+++ TEXTO

Frustración y soledad son emociones que se agudizan en épocas decembrinas

La frustración y la soledad son las emociones que registran niveles al alza durante la época decembrina, según destacó este viernes el experto Hugo Sánchez Castillo, de la Universidad Nacional Autónoma de México (UNAM).

Este problema, de acuerdo con el doctor y titular del Laboratorio de Neuropsicofarmacología de la Facultad de Psicología (FP), se agudiza "si una persona se aísla" ya que "puede presentar emociones negativas" y, en ocasiones, llegar al suicidio.

Según recoge un boletín de la UNAM, Sánchez Castillo indicó que en esta temporada la publicidad y la sociedad misma fomentan altas expectativas, y la gente se predispone y presiona para conseguir ciertas condiciones que, piensa, materializarán su felicidad. "Pero no siempre se consiguen", dijo.

Indicó que las expectativas son moduladas, en parte, por el sistema dopaminérgico, que involucra ciertas estructuras del cerebro que permiten tener una sensación reforzante (placentera) antes de un evento.

"Estos días los acompañamos con grandes reforzadores, particularmente en Navidad, llena de comida que no se consume todos los días, lo que genera expectativa, sensaciones placenteras y una liberación hormonal", apuntó.

Sin embargo, las falsas expectativas conducen a conflictos emocionales que pueden derivar en un estado de depresión y, en casos extremos, al suicidio, alertó.

++++++
+++ DATOS PROPORCIONADOS

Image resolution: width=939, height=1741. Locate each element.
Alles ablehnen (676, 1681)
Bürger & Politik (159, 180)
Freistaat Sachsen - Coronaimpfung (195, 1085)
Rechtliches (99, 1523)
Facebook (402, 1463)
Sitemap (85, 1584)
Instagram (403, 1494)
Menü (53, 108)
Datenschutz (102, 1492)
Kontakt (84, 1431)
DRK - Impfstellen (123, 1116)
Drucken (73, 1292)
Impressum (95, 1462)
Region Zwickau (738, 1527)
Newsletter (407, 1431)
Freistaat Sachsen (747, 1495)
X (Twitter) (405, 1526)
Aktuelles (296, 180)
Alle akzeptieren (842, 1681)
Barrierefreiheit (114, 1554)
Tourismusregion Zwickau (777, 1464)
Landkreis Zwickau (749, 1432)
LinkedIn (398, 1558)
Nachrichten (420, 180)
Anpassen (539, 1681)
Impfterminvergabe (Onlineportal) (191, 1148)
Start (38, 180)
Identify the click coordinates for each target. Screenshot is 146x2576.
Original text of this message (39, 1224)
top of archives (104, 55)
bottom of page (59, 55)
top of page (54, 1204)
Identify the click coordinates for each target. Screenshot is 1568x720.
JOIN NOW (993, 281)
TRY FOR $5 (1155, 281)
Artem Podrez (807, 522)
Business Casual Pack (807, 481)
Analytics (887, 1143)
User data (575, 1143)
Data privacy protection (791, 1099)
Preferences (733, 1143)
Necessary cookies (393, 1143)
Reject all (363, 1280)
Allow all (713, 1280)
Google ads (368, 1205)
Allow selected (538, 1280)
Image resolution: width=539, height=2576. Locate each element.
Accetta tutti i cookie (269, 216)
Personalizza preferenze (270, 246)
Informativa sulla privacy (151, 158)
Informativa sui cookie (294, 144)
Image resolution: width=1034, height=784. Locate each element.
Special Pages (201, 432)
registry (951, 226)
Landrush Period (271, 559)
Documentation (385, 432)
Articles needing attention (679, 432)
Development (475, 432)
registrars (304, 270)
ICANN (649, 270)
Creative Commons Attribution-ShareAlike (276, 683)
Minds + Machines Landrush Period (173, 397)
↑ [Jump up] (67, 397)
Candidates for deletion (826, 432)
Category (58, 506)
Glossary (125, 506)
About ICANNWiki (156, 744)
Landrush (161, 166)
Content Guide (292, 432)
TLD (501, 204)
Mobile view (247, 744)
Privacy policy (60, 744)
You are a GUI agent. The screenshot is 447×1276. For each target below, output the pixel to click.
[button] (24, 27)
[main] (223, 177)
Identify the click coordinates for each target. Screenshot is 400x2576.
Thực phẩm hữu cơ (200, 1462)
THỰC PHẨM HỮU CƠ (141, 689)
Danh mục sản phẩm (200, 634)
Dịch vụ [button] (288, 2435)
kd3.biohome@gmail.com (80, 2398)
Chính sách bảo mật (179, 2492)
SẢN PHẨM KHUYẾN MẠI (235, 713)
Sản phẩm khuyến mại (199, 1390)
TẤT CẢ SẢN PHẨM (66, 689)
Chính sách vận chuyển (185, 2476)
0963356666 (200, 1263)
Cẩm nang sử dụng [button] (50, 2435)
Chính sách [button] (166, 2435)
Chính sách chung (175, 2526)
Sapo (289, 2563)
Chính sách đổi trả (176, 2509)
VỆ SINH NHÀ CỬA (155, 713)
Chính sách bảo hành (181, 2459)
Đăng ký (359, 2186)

++++++

» PROBLEMA A RESOLVER:
Continúe el texto sobre la frustración y la soledad en la época decembrina a partir de su última oración. Las filas constituyen un material aparte, independiente del texto.

» SU RESPUESTA:
Del mismo modo, ir en búsqueda de la felicidad nos lleva a la frustración, porque no es la única emoción existente, y el problema aparece cuando creemos que ésta debe permear toda nuestra existencia.

"Debemos transitar por cada emoción, positiva y negativa: tristeza, ira, ansiedad o miedo. A lo largo de la vida tendremos diferentes estados emocionales, y eso es parte de nuestros mecanismos adaptativos para sobrevivir", aseguró.

El también presidente de la Sociedad Iberoamericana de Neurociencia Aplicada sostuvo que es patológico mantenernos con miedo o ansiedad todo el tiempo, pero también lo es pretender ser felices siempre.

Con los festejos de Navidad y año nuevo inicia una época altamente estresante. En año nuevo, por ejemplo, cuando hacemos un recuento de nuestros logros, nos damos cuenta que no cumplimos ciertos propósitos y entonces llega la frustración.

Así, en un día que debería ser de los más felices, hay una ruptura emocional, y esta discrepancia entre la alta expectativa que se tenía del evento y la situación real, puede llevar a un episodio de depresión, detalló el experto.

"Si aceptamos que somos individuos que cometemos errores y que transitamos por emociones, al llegar el momento de concretar o de comparar lo que hicimos y lo que no hicimos, lo aceptaremos con mayor facilidad", concluyó.